▶ **THE EXERCISE**: Copy the rows below word for word, from the first line to the last.

▶ **DATA FOR THIS EXERCISE**:
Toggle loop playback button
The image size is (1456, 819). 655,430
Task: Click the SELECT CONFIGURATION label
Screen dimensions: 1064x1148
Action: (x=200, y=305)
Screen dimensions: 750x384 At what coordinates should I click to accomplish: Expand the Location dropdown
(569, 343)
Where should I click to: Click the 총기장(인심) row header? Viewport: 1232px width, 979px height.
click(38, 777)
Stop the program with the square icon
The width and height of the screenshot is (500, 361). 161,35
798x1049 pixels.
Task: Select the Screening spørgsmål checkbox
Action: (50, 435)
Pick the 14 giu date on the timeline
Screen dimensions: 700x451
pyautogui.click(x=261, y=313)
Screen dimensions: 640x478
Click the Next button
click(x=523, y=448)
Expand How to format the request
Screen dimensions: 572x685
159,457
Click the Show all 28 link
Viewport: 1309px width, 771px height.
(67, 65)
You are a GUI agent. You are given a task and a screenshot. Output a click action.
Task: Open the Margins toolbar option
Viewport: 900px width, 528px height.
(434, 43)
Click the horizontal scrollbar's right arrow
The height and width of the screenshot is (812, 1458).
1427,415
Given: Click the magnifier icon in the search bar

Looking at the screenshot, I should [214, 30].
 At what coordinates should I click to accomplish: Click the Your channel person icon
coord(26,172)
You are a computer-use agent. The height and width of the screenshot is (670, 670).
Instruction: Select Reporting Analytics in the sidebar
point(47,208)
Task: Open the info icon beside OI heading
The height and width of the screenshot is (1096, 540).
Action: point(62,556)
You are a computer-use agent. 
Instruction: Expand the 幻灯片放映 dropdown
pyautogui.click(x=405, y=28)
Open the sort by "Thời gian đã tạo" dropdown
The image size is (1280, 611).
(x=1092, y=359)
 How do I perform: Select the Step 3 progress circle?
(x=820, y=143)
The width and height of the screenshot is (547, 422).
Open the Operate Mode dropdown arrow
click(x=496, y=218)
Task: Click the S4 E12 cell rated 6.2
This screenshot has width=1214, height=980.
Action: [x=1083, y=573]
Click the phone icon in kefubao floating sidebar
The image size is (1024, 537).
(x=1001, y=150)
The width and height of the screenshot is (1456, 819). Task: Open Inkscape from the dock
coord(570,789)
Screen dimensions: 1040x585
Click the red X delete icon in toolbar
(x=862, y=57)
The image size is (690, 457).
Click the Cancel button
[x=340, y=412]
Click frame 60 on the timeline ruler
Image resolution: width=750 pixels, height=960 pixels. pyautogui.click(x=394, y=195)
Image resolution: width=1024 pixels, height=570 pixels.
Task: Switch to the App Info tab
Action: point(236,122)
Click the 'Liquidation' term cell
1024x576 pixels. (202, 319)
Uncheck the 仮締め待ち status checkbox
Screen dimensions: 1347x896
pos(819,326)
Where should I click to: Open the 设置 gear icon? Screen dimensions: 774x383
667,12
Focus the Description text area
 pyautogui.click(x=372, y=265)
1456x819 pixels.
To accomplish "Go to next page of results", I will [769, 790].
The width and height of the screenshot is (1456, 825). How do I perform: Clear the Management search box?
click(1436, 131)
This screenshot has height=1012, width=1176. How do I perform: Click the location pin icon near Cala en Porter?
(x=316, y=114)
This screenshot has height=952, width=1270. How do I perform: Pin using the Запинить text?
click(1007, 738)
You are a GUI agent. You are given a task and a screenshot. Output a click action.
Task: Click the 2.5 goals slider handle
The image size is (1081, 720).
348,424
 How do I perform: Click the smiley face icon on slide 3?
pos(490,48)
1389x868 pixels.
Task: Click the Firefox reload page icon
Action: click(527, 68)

▶ **SOLUTION TO THIS PROBLEM**:
Toggle loop playback button
The image size is (1456, 819). 655,430
Task: Click the SELECT CONFIGURATION label
Screen dimensions: 1064x1148
Action: (x=200, y=305)
Screen dimensions: 750x384 At what coordinates should I click to accomplish: Expand the Location dropdown
(569, 343)
Where should I click to: Click the 총기장(인심) row header? Viewport: 1232px width, 979px height.
click(38, 777)
Stop the program with the square icon
The width and height of the screenshot is (500, 361). 161,35
798x1049 pixels.
Task: Select the Screening spørgsmål checkbox
Action: (50, 435)
Pick the 14 giu date on the timeline
Screen dimensions: 700x451
pyautogui.click(x=261, y=313)
Screen dimensions: 640x478
Click the Next button
click(x=523, y=448)
Expand How to format the request
Screen dimensions: 572x685
159,457
Click the Show all 28 link
Viewport: 1309px width, 771px height.
(67, 65)
You are a GUI agent. You are given a task and a screenshot. Output a click action.
Task: Open the Margins toolbar option
Viewport: 900px width, 528px height.
(434, 43)
Click the horizontal scrollbar's right arrow
The height and width of the screenshot is (812, 1458).
1427,415
Given: Click the magnifier icon in the search bar

Looking at the screenshot, I should [214, 30].
 At what coordinates should I click to accomplish: Click the Your channel person icon
coord(26,172)
You are a computer-use agent. The height and width of the screenshot is (670, 670).
Instruction: Select Reporting Analytics in the sidebar
point(47,208)
Task: Open the info icon beside OI heading
The height and width of the screenshot is (1096, 540).
Action: point(62,556)
You are a computer-use agent. 
Instruction: Expand the 幻灯片放映 dropdown
pyautogui.click(x=405, y=28)
Open the sort by "Thời gian đã tạo" dropdown
The image size is (1280, 611).
(x=1092, y=359)
 How do I perform: Select the Step 3 progress circle?
(x=820, y=143)
The width and height of the screenshot is (547, 422).
Open the Operate Mode dropdown arrow
click(x=496, y=218)
Task: Click the S4 E12 cell rated 6.2
This screenshot has width=1214, height=980.
Action: [x=1083, y=573]
Click the phone icon in kefubao floating sidebar
The image size is (1024, 537).
(x=1001, y=150)
The width and height of the screenshot is (1456, 819). Task: Open Inkscape from the dock
coord(570,789)
Screen dimensions: 1040x585
Click the red X delete icon in toolbar
(x=862, y=57)
The image size is (690, 457).
Click the Cancel button
[x=340, y=412]
Click frame 60 on the timeline ruler
Image resolution: width=750 pixels, height=960 pixels. pyautogui.click(x=394, y=195)
Image resolution: width=1024 pixels, height=570 pixels.
Task: Switch to the App Info tab
Action: point(236,122)
Click the 'Liquidation' term cell
1024x576 pixels. (202, 319)
Uncheck the 仮締め待ち status checkbox
Screen dimensions: 1347x896
pos(819,326)
Where should I click to: Open the 设置 gear icon? Screen dimensions: 774x383
667,12
Focus the Description text area
 pyautogui.click(x=372, y=265)
1456x819 pixels.
To accomplish "Go to next page of results", I will [769, 790].
The width and height of the screenshot is (1456, 825). How do I perform: Clear the Management search box?
click(1436, 131)
This screenshot has height=1012, width=1176. How do I perform: Click the location pin icon near Cala en Porter?
(x=316, y=114)
This screenshot has height=952, width=1270. How do I perform: Pin using the Запинить text?
click(1007, 738)
You are a GUI agent. You are given a task and a screenshot. Output a click action.
Task: Click the 2.5 goals slider handle
The image size is (1081, 720).
348,424
 How do I perform: Click the smiley face icon on slide 3?
pos(490,48)
1389x868 pixels.
Task: Click the Firefox reload page icon
Action: click(527, 68)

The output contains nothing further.